But, you know, it's not a sea. It's the global ocean, if you will, if you think about Cloud providers.   And at any given moment,   you know what? There are gonna be some hardware things that are just going down. It's just about, you know,   the time to live for those pieces of hardware.   And we've spent a lot of time   looking at what happens   when nodes disappear. We handle it in the background.   Data has to be moved around. You know, we spend a lot of time   looking at what happens in the Cloud, working with customers,   and we're trying to automate and build this into sizers and provisioning mechanisms   into our Kubernetes   operator   and in your levels below that. Because what 1 has to know is how much headroom do I have have to have if I'm gonna scale up because I can add notes.  

But before I get there,   there's gonna be a lot of moving data around to rebalance   the new cluster, if you will, with the new capabilities.   And so providing people pictures of that, we made a when we joined the Cloud Native Computing Foundation, CNCF,   We've invested heavily in Prometheus and Grafana   dashboards for this. We are also   beginning to dig into OpenTelemetry   so that we can provide that same information   back into and and this is sort of less for the digital native population   and more for the existing enterprises.   But we wanna be able to tie into   whatever observability   and management tooling   that customers have. Because the other thing we're cognizant of and 1 of the reasons we joined CNCF   is us building   dashboards   and providing our telemetry in a form that we consume. It's not about that.  

People want everything to be instrumented,   everything in that data pipeline,   and the applications   as well as our database.
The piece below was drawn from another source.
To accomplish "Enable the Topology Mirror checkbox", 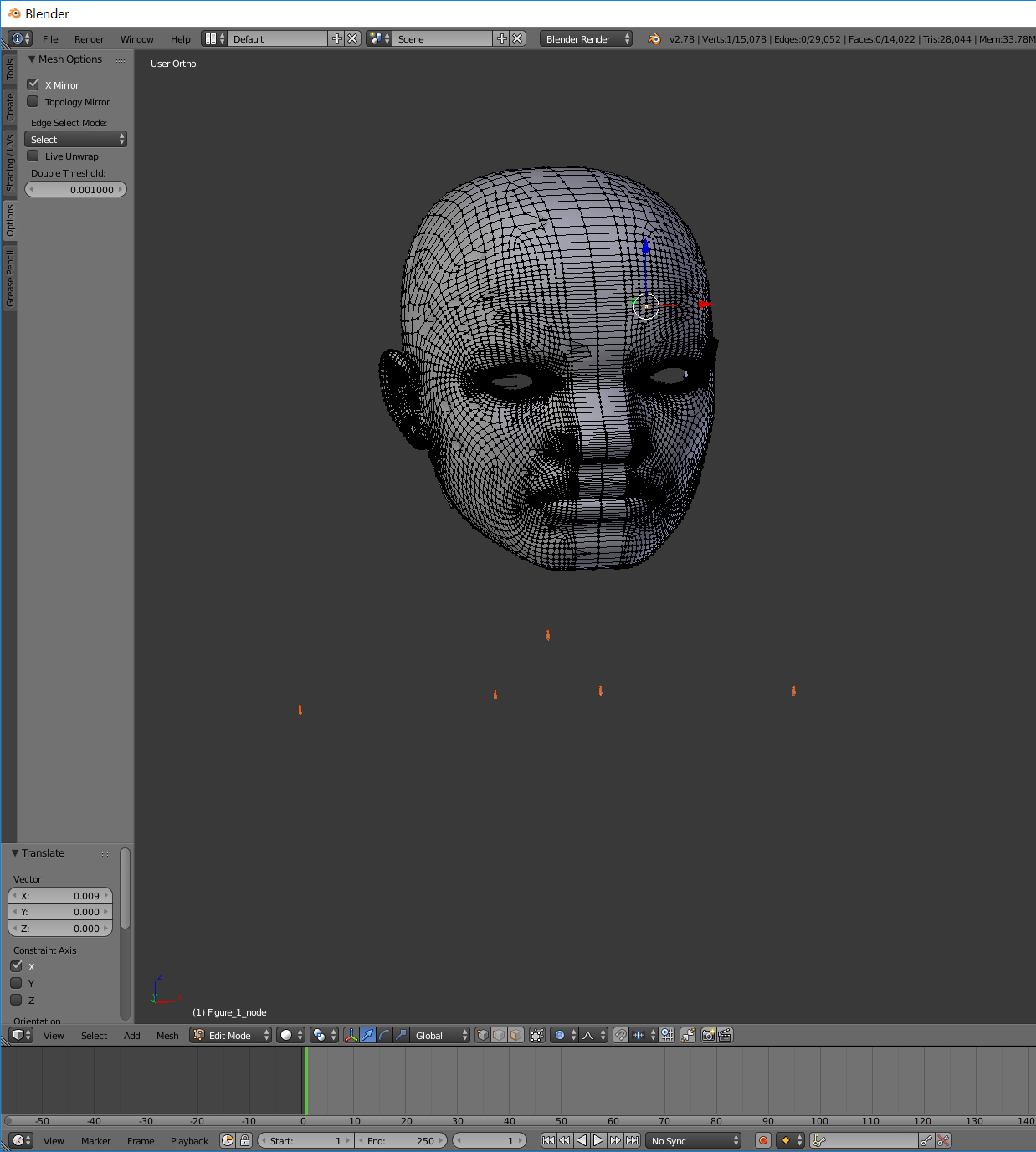I will click(x=33, y=101).
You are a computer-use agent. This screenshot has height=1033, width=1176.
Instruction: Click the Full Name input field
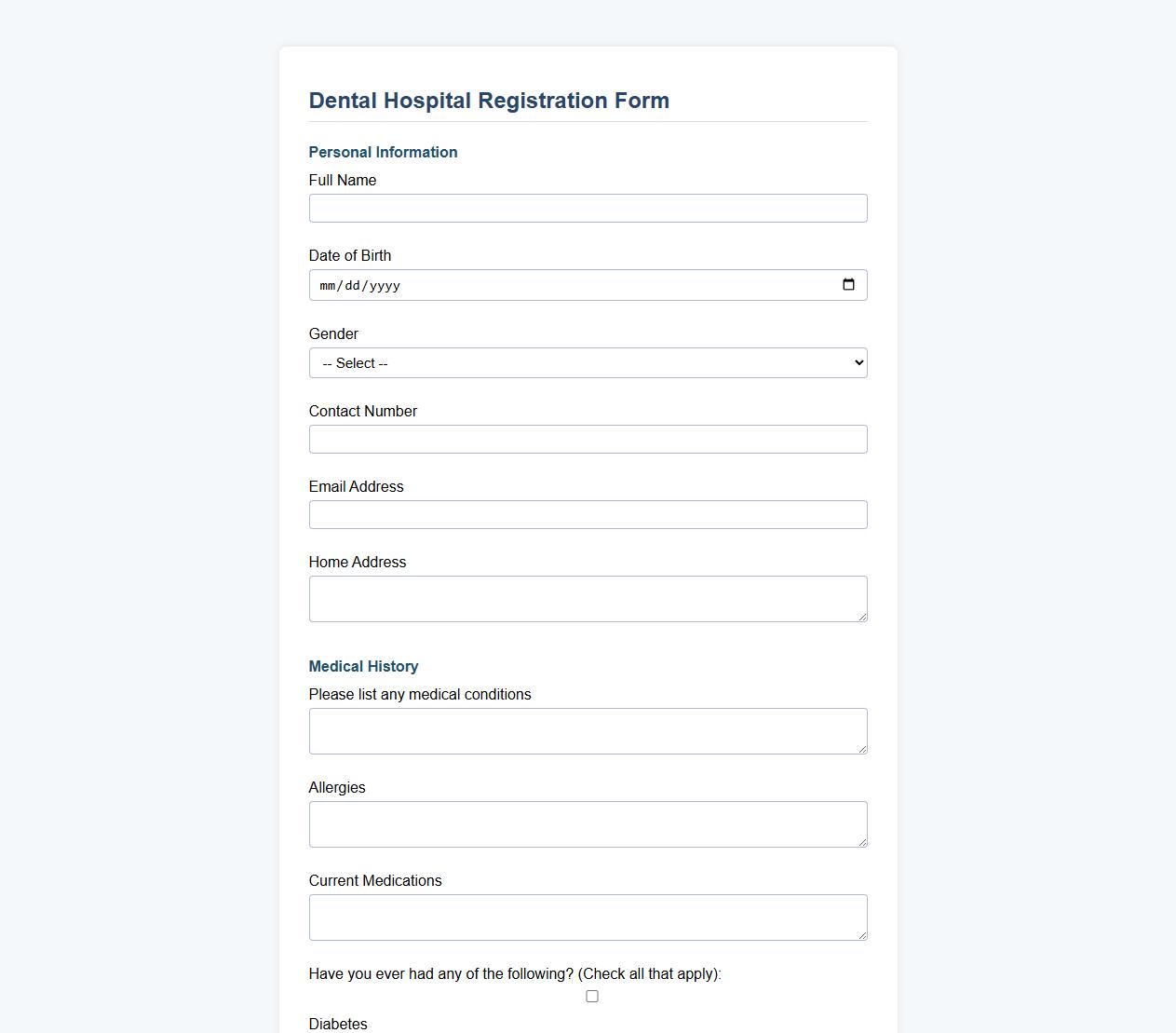588,208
So we're investing a lot   and really making sure we fit into   the world of the enterprise and the world of, you know, what I call,   you know, new tech companies,   whether they be neobanks   or adtech   or IoT oriented companies or health care oriented companies that are doing things in real time. You mentioned that the clients are, you know, these rich middleware components  

[00:44:09] Unknown:

of the overall   interaction pattern. And I'm wondering how that   manifests in terms of when you're going through an upgrade cycle of your upgrading the   servers that they're communicating with, how do you manage the compatibility   both forwards and backwards between the server nodes as you're going through an upgrade path as well as the clients because there's   a lot of moving pieces there and being able to make sure that at every step of the way where you upgrade 1 instance and 1 client, that everything is still able to communicate  

[00:44:39] Unknown:

without having a breakage in the overall data flow. Yep. This is 1 of the central problems. Right? And so on the server side, we support, you know, rolling upgrades within the cluster that just sort of happen automatically,   if you will. Right?   1 of the things we do on the client is   we are   very, very cognizant   of making sure that older clients, you know, that we're backwards compatible to clients   as much as we can be. Right?   The other thing is that we   will allow   mixing of different   generations of clients and be smart about that to the extent we can.   Because the upgrading of the clients is something that, you know, also has to be factored into things.  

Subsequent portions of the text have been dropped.